* **EXCERPT TO READ**:
-- -- --

Exposure to fleshy macroalgae was harmful to P. astreoides recruitment (Paul et al., 2011), particularly when abiotic stressors were added (Olsen et al., 2015; Campbell et al., 2017). Dictyota significantly reduced larval survival and recruitment (Paul et al., 2011; Olsen et al., 2015). In synergy with OA and heat, Dictyota caused a four-fold increase in lipid peroxidation in P. astreoides larvae, which indicated cellular oxidative damage compared to control treatments (Olsen et al., 2015). When in contact with Stypopodium zonale, the survival of larvae was lower after 96 hours, but settlement was not affected (Campbell et al., 2017). In contrast, OA in combination with S. zonale significantly reduced settlement (Campbell et al., 2017).

-- -- --

* **RECORD EXTRACTS**:
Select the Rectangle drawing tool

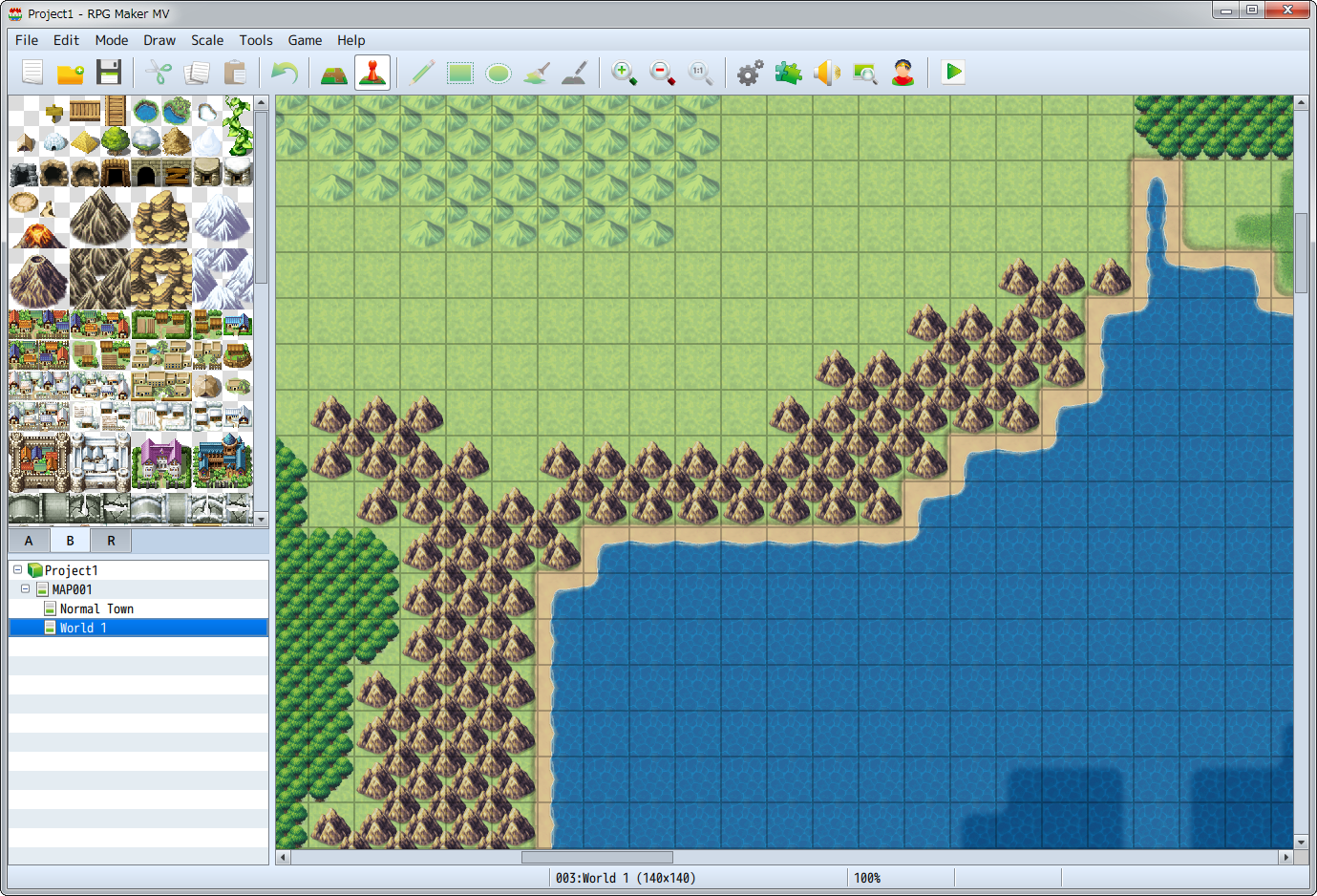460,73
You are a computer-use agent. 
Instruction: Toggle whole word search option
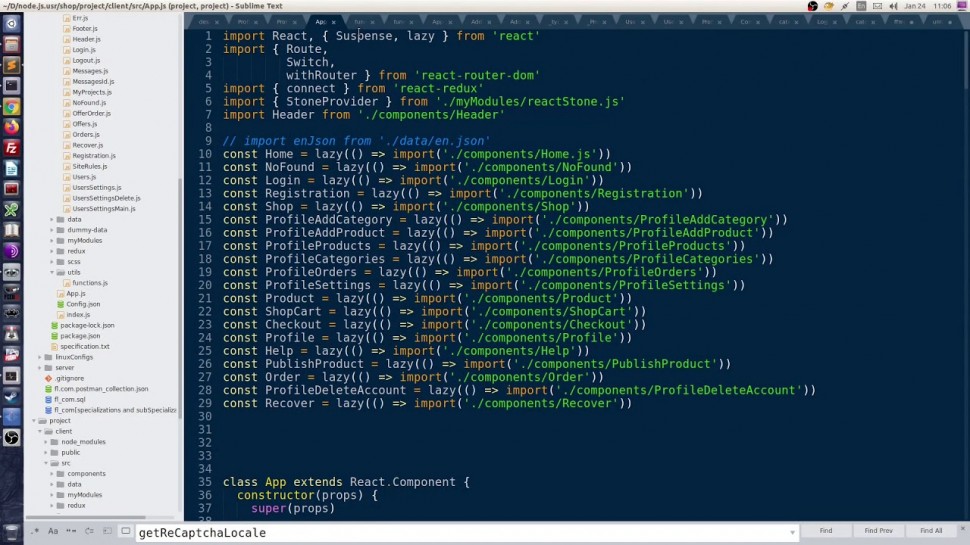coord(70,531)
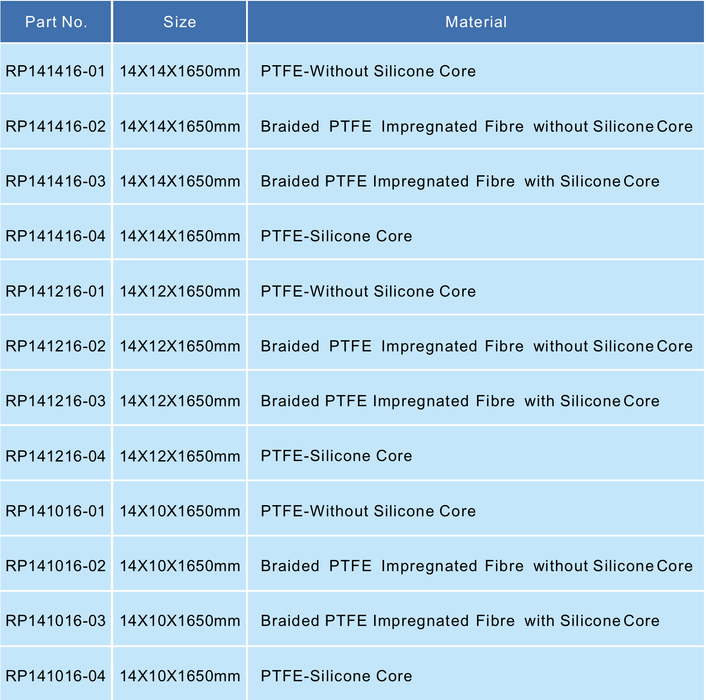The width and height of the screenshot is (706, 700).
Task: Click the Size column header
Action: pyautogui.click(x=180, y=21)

-- -- --

* **TASK GOAL**: Reproduce the passage on macroalgae and coral recruitment word for word, beginning at the words "Exposure to fleshy" and stopping after the words "settlement (Campbell et al., 2017).". The rows are separate material and have no connection to the passage on macroalgae and coral recruitment.

* **EXERCISE OUTPUT**:
Exposure to fleshy macroalgae was harmful to P. astreoides recruitment (Paul et al., 2011), particularly when abiotic stressors were added (Olsen et al., 2015; Campbell et al., 2017). Dictyota significantly reduced larval survival and recruitment (Paul et al., 2011; Olsen et al., 2015). In synergy with OA and heat, Dictyota caused a four-fold increase in lipid peroxidation in P. astreoides larvae, which indicated cellular oxidative damage compared to control treatments (Olsen et al., 2015). When in contact with Stypopodium zonale, the survival of larvae was lower after 96 hours, but settlement was not affected (Campbell et al., 2017). In contrast, OA in combination with S. zonale significantly reduced settlement (Campbell et al., 2017).